J'ai donné à ce principe d'absolue généralité le
nom de JUDO. »

Maître Jigoro KANO (Discours de l'Education).

 



Conférence de Jigoro Kano sur le Judo réalisée à l’Université de Caroline du Sud en 1932

 

« Le judo est une synthèse de toutes les méthodes antérieures que Kano avait étudiées ou pratiquées. […] En homme consciencieux, Kano enrichit ses connaissances par la collecte de manuscrits anciens et par la lecture d’ouvrages occidentaux dans lesquels il n’hésite pas à puiser son inspiration ». Le mot judo n’est pas nouveau, Terada Kanarmon, maître à la Kito Ryu, avait déjà évoqué le fait que le principe “ju” pouvait être une voie de réalisation pour l’homme, nommée judo.
Le judo kodokan est selon Kano une véritable « méthode d’instruction conforme à l’enseignement des sciences modernes », dans laquelle il a rassemblé « les aspects positifs trouvés dans toutes les écoles de jujitsu ».
« Kano ne prétend pas avoir inventé de nouvelles techniques, une nouvelle école, il “retrouve”, il identifie simplement le principe essentiel, […] et, en érudit génial, il suggère aux hommes nouveaux cette ancienne façon d’envisager le principe ju : moins comme un moyen efficace de vaincre, de triompher des autres, que comme un moyen de se “vaincre soi-même”, comme un moyen de triompher de ses propres limites, en discipline du corps et de l’esprit. »
Kano a le souci constant de justifier les gestes techniques et les principes qu’il met en œuvre. Il rompt ainsi avec la tradition martiale ancestrale qui octroie toute découverte à une “révélation mystique” en proposant une analyse rationnelle de l’art : les techniques sont décortiquées, les forces analysées, les leviers démontrés…
C’est ainsi qu’il expliquait à ses élèves les principes fondamentaux de la “voie de la souplesse” ou “l’art de céder” :

« Voyons maintenant ce que c'est que cette souplesse ou cet art de céder "Ju". Supposons que nous estimions la force d'un homme en unités. Admettons que la force de l'homme qui est en face soit représentée par 10 unités, tandis que ma force, moindre que la sienne, soit représentée par 7 unités. Dans ces conditions, s'il me pousse de toute sa force, je serai certainement poussé en arrière ou jeté au sol, même si je me sers de toute ma vigueur contre lui.

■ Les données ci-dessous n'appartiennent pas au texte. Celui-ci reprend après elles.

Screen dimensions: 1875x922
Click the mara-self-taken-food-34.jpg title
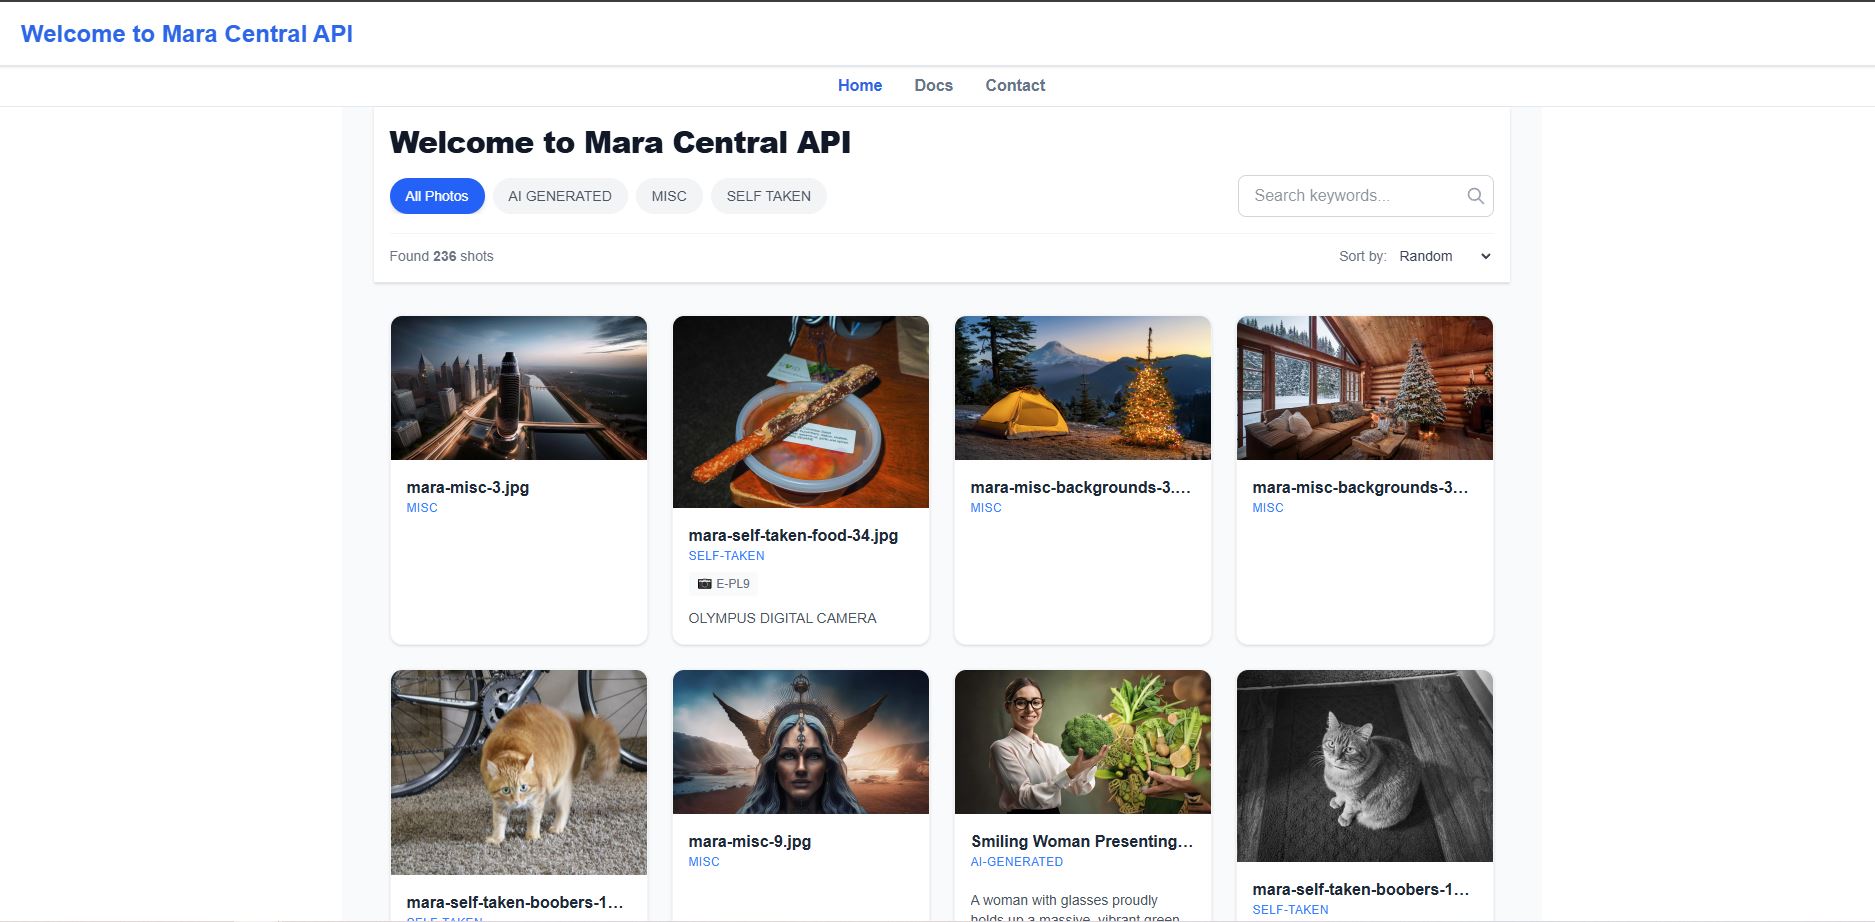pyautogui.click(x=792, y=535)
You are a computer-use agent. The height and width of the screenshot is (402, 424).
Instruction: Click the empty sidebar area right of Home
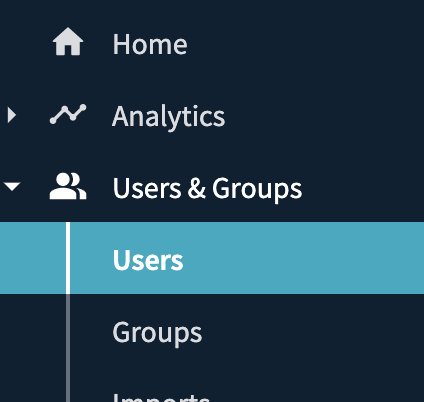point(305,43)
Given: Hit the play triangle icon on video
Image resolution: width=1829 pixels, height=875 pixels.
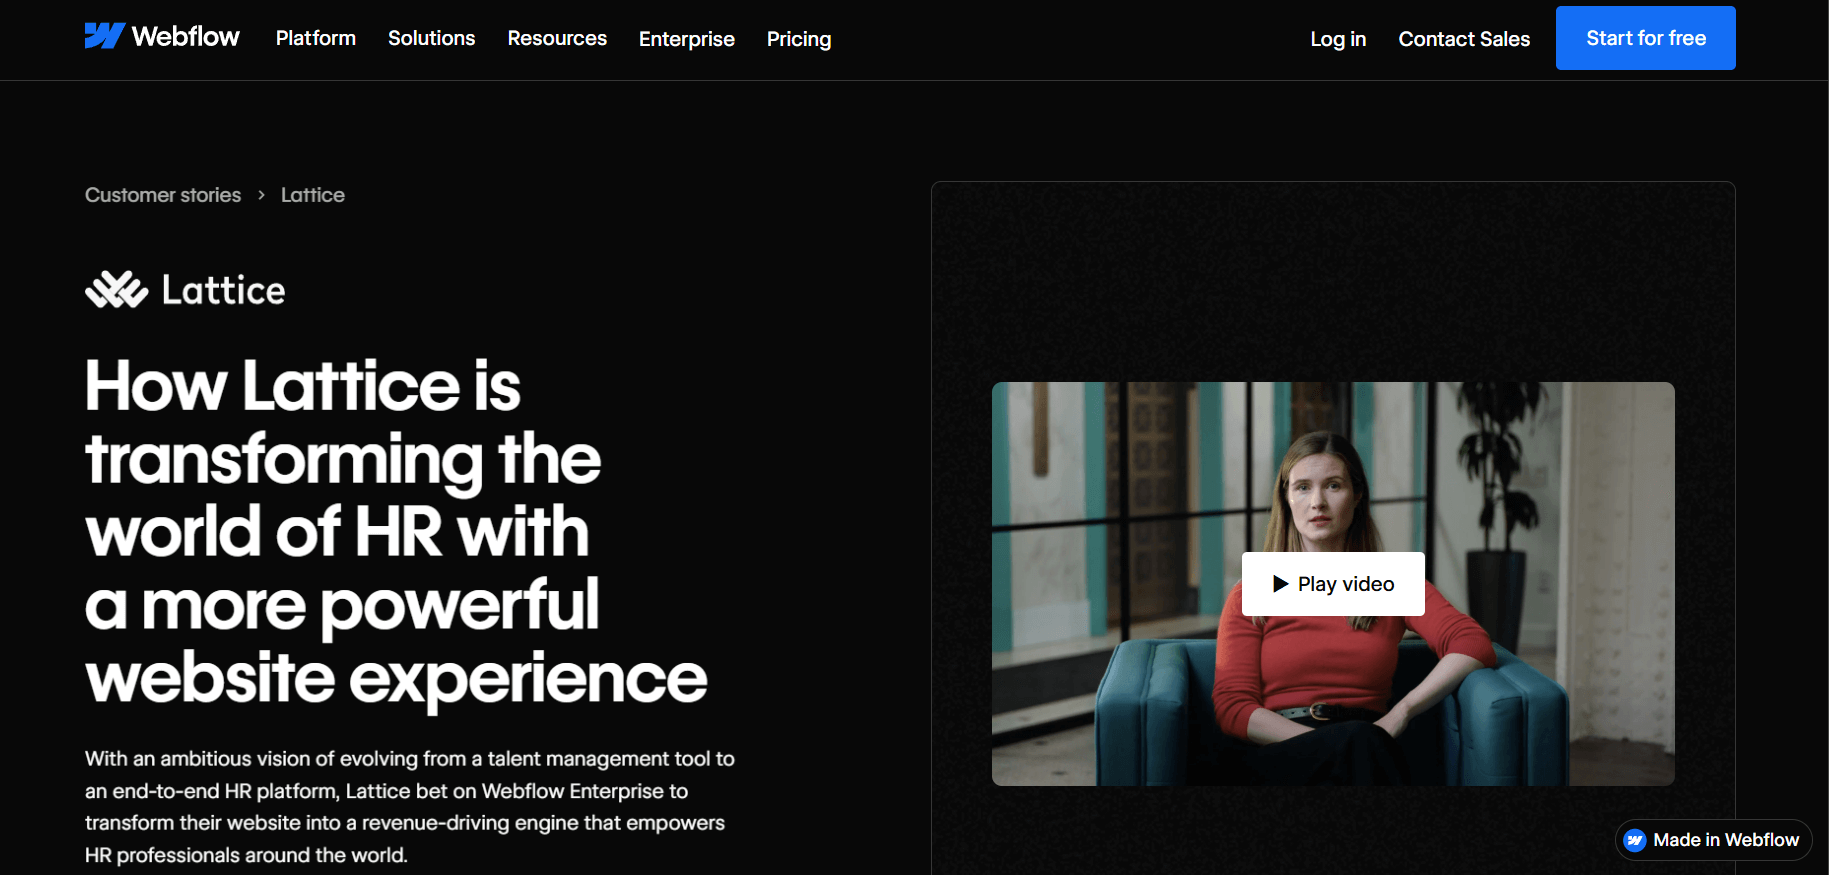Looking at the screenshot, I should [1280, 584].
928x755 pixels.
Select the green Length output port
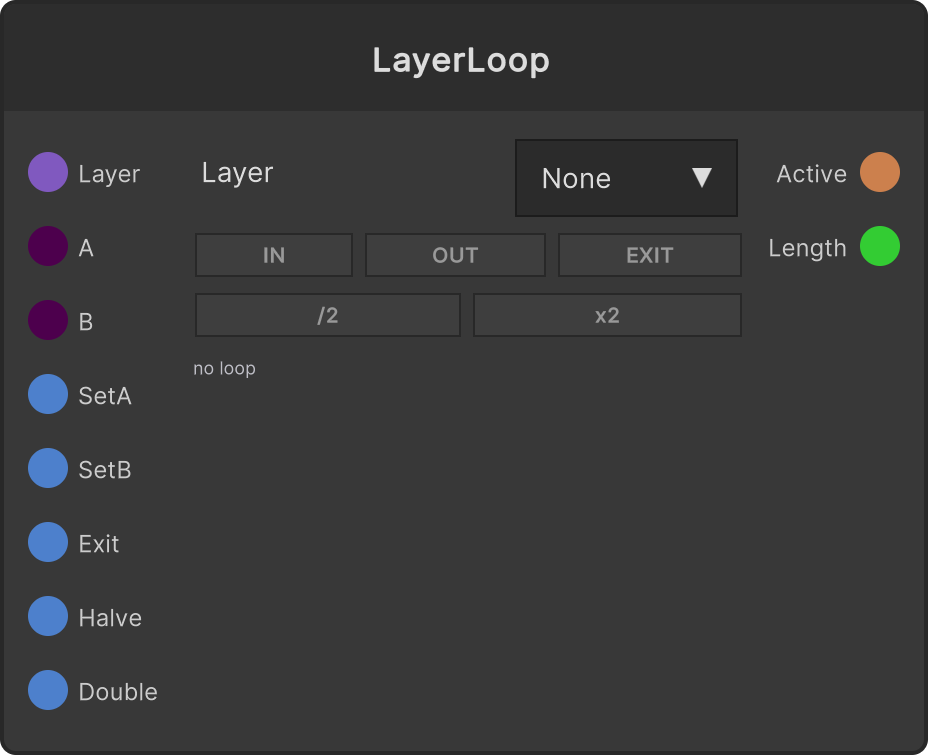pyautogui.click(x=880, y=246)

Cela arriverait parce que je me serais servi de toute ma force contre lui, alors que si je cède à sa force en retirant mon corps juste avant qu'il ait poussé et en prenant soin en même temps de garder mon équilibre, il sera forcé de se pencher en avant et de perdre ainsi son équilibre.
Dans cette nouvelle position, il peut être devenu si faible (non pas en force physique, mais à cause de sa position gênante) que sa force se trouve représentée à ce moment, disons par 3 unités au lieu de 10 unités normales. Mais pendant ce temps, moi-même, en gardant mon équilibre, j'ai conservé toute ma force qui était primitivement représentée par 7 unités et me trouve donc momentanément dans une position avantageuse et je peux triompher de mon adversaire en me servant seulement de la moitié de mes forces, soit 3 unités et demie contre ses 3 unités. Cela laisse à ma disposition la moitié de mes forces en cas de besoin. (KANO J. (1932), Discours réalisé à l’Université de Caroline du Sud) »

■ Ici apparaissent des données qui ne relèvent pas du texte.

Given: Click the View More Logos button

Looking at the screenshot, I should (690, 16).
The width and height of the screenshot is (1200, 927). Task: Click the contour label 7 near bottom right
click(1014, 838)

La “voie de la souplesse”, ou judo, fut déjà évoquée antérieurement à Jigoro Kano. Cette histoire de “révélation mystique” est encore racontée aujourd’hui aux jeunes judoka : au XVIIe siècle, le physicien Akyiama Shinobu, après avoir essayé d’utiliser de manière infructueuse des techniques de réanimation chinoises se plongea cent jours dans la méditation. Un jour de neige abondante il vit beaucoup d’arbres romprent sous le poids de la neige. Mais un arbre attira l’attention d’Akyiama : un saule si flexible que la neige ne pouvait s’accumuler sur lui. Il conclut au principe de “non résistance” qu’il employa alors sur les champs de bataille.

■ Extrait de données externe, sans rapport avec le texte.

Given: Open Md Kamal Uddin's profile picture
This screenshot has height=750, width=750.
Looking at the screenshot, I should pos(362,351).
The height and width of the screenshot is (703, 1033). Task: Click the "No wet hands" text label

Toutefois le principe de la souplesse (ju-no-ri) ou l’expression “art de céder” ne convient pas à toutes les situations. C’est ainsi que Kano dit : « si nous considérons le jujitsu comme l’art et la pratique de faire le meilleur usage de l’énergie physique et mentale, nous pouvons alors définir le judo comme la voie ou le principe de cette efficacité et nous atteindrons alors la véritable définition ». C’est un des trois grands principes du judo : seiryoku zenyo : le meilleur emploi de l'énergie.